The Russian writer Isaac Babel presents an interesting, if sad, case. Babel was born in the port city of Odessa in the last decade of the nineteenth century. His life was relatively short; he was killed by Stalin’s secret police in 1940. If Stalin intended to silence him, which he obviously did, then it is greatly ironic that Babel’s literary reputation has increased by leapsand bounds since his death. He is currently regarded as one of the world’s supreme masters of the short story, his work in that form found in The Collected Stories of Isaac Babel (published in 2002).10 His stories generally fall into two groups: one, the Odessa stories, depicting the city’s Jewish gangster class; two, the Red Cavalry stories, based on Babel’s experiences as a war correspondent traveling with the Red Cavalry into Poland, to bring Communism to the Soviet Union’s neighbor. The publication of this latter group of stories in book form in 1926 brought the author immediate and international fame. The succinctness of his prose is remarkable in capturing the essence of character and situation.

The readers’ advisor is all too aware of the difficulty of “selling” short stories. Generally, readers feel unsatisfied with a short story, wanting “more.” Let’s face it; this classic book will be an initial harder sell than the nine previous ones I have discussed because of that common reader prejudice. It would be easy for me to say that the readers’ advisor can overcome readers’ short-story phobia with this volume—easy to say, yes, but I believe accurate as well. The Odessa stories and the Red Cavalry stories each form an interlocking sequence and both tell more than a novel’s worth of characters and incidents. Want more, you ask the reader? Then turn to the next story and you will get more, and the next story and the next, until you have finished the entire sequence and you will not feel shortchanged in narrative involvement.

Once past the issue of the short story form, a sell of the book will not be difficult, especially to serious male fiction readers. Gangster history and war history. Done with quick, lightning-bolt strokes. No messing around, in other words. Harsh conditions brought home in unelaborate prose.

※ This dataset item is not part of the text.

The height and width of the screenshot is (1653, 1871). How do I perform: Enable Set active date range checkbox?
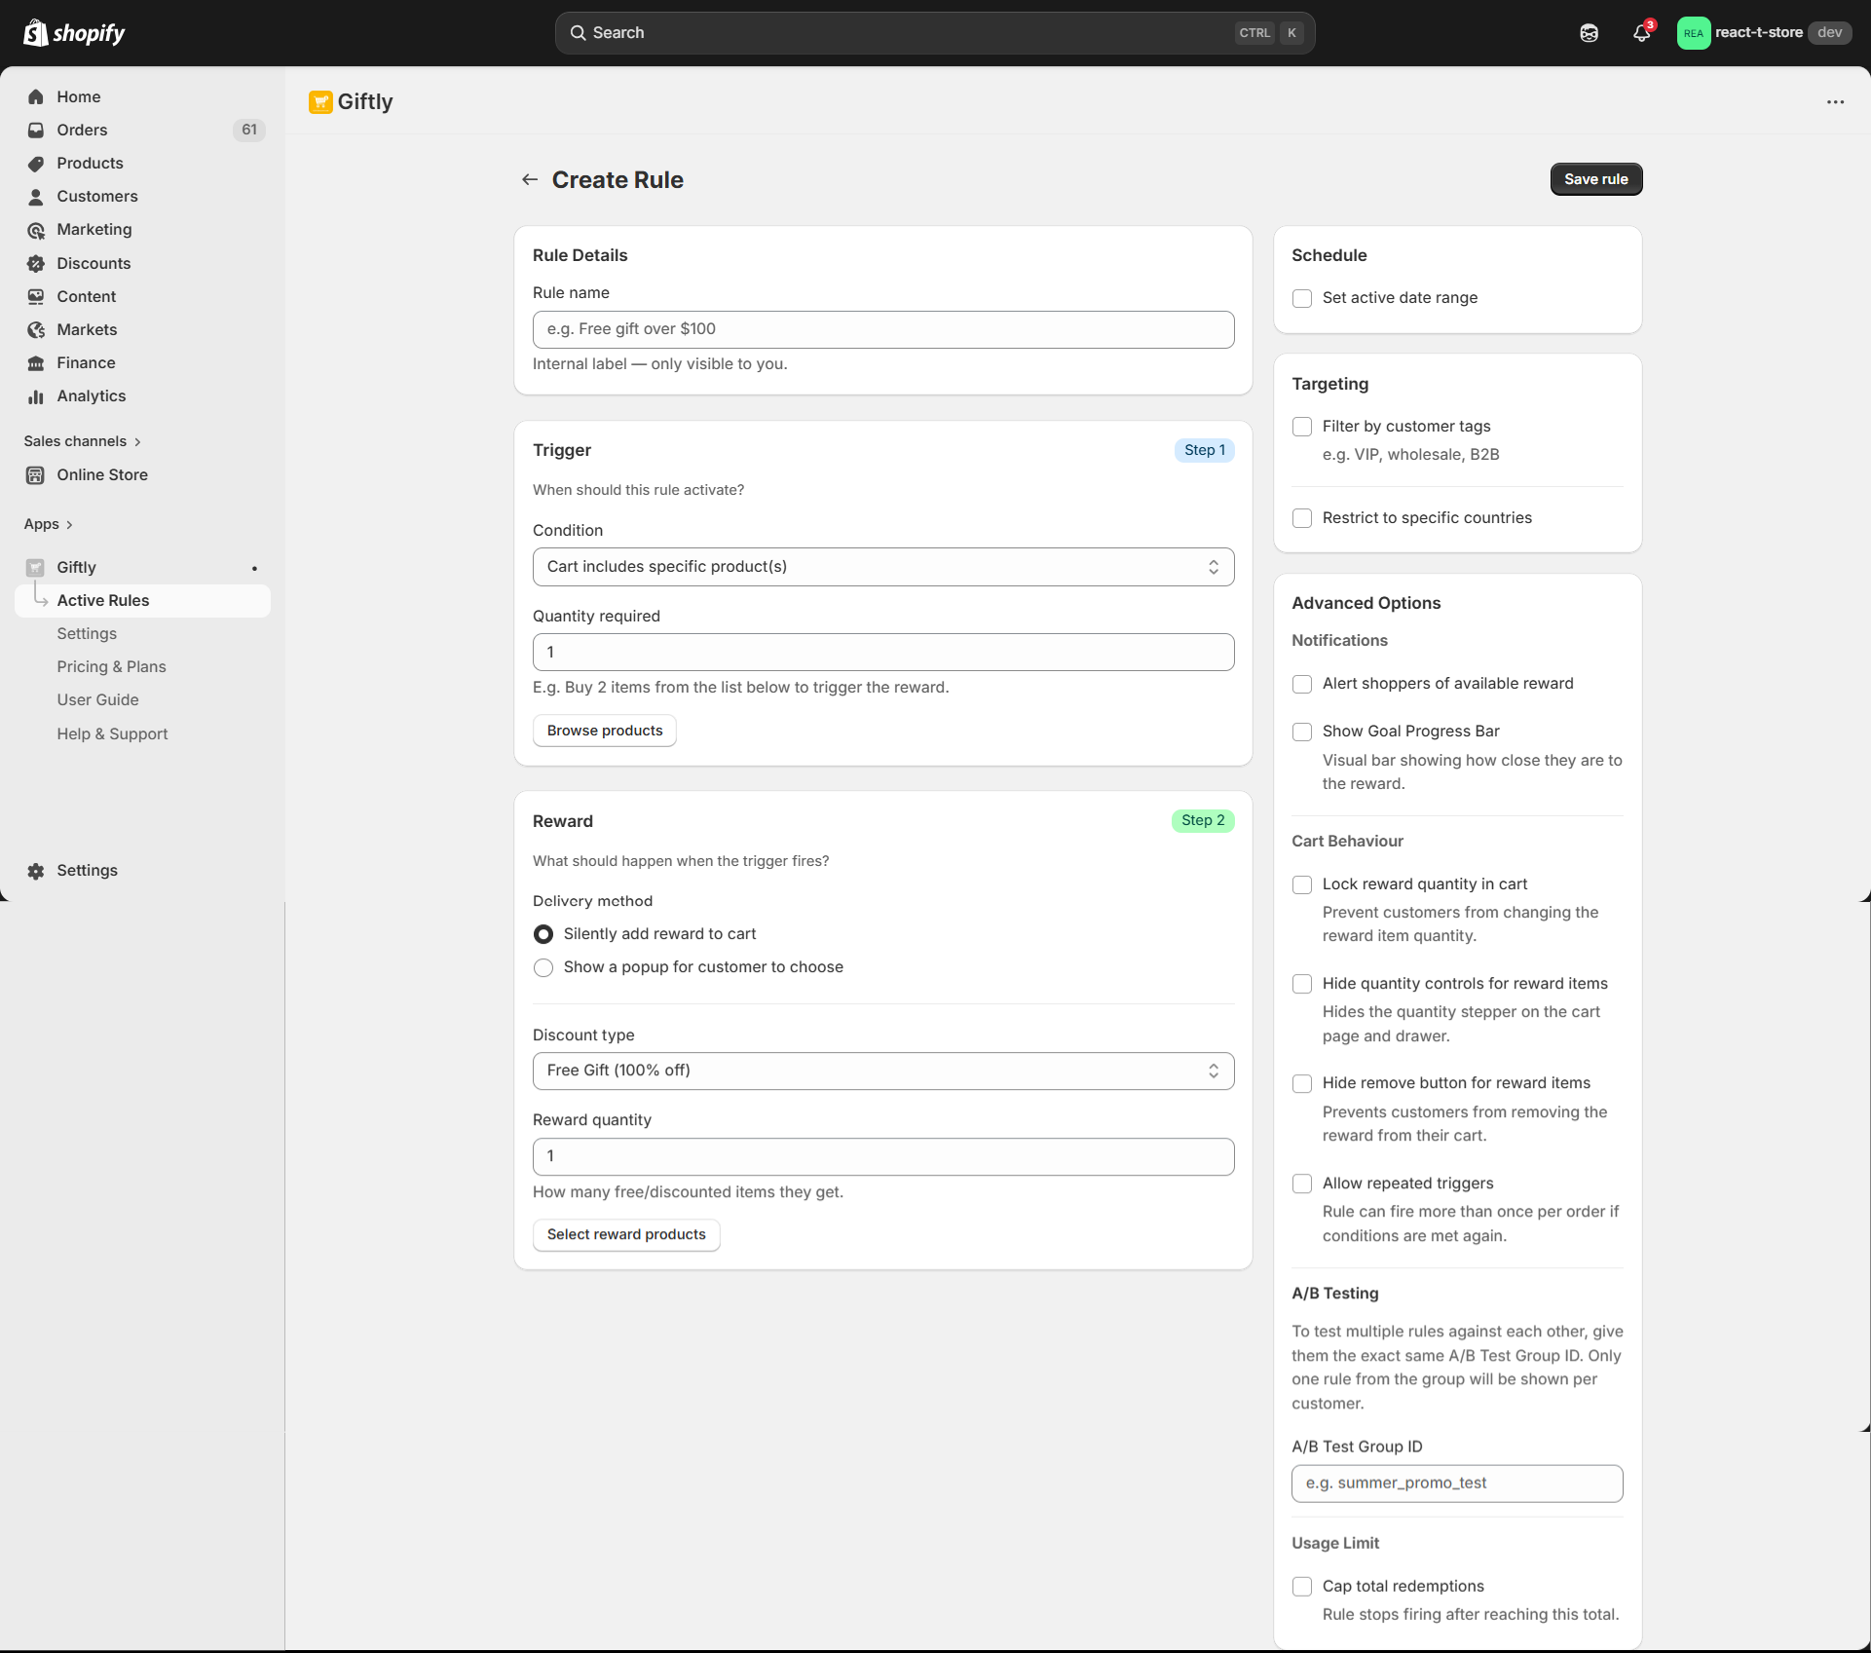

These stories, now classics, will continue to be regarded as among the best stories ever written by anyone.

Summary

In summation, the readers’ advisory librarian interested in generating interest in classic novels among his or her serious fiction readers can conduct such a program most effectively by selecting a group of ten recognized classics and reading or rereading them to gain a good familiarity with them. The most interesting type of program for both librarian and library patron is one in which the librarian “pitches” a particular book by an appeal factor and link that appeal factor to another novel on your list, and so one.

Don’t make a huge deal about labeling your classics as such. They are not sacred. They are not books that if you don’t like them you’re stupid. They are unforgettable reads to which you undoubtedly will have a reaction. Many, many readers have read these books and have especially strong reactions. The librarian should say to the reader, I would be interested in your reactions.

References

  1. Gustave Flaubert, Madame Bovary, trans. Geoffrey Wall (New York: Penguin paper, 1992).
  2. Henry James, Daisy Miller (New York: Penguin paper, 1986).
  3. Nathaniel Hawthorne, The Scarlet Letter (New York: Oxford Univ. Press paper, 2007).
  4. Willa Cather, Death Comes for the Archbishop (New York: Vintage paper, 1971).
  5. F. Scott Fitzgerald, The Great Gatsby (New York: Penguin paper, 1994).
  6. Jane Austen, Pride and Prejudice (New York: Penguin paper, 2002).
  7. Sherwood Anderson, Winesburg, Ohio (New York: Penguin paper, 1976).
  8. E. M. Forster, A Passage to India (New York: Harcourt/Harvest paper, 1984).
  9. John Steinbeck, The Grapes of Wrath (New York: Penguin paper, 2008).
  10. Isaac Babel, The Collected Stories of Isaac Babel (New York: Norton paper, 2002).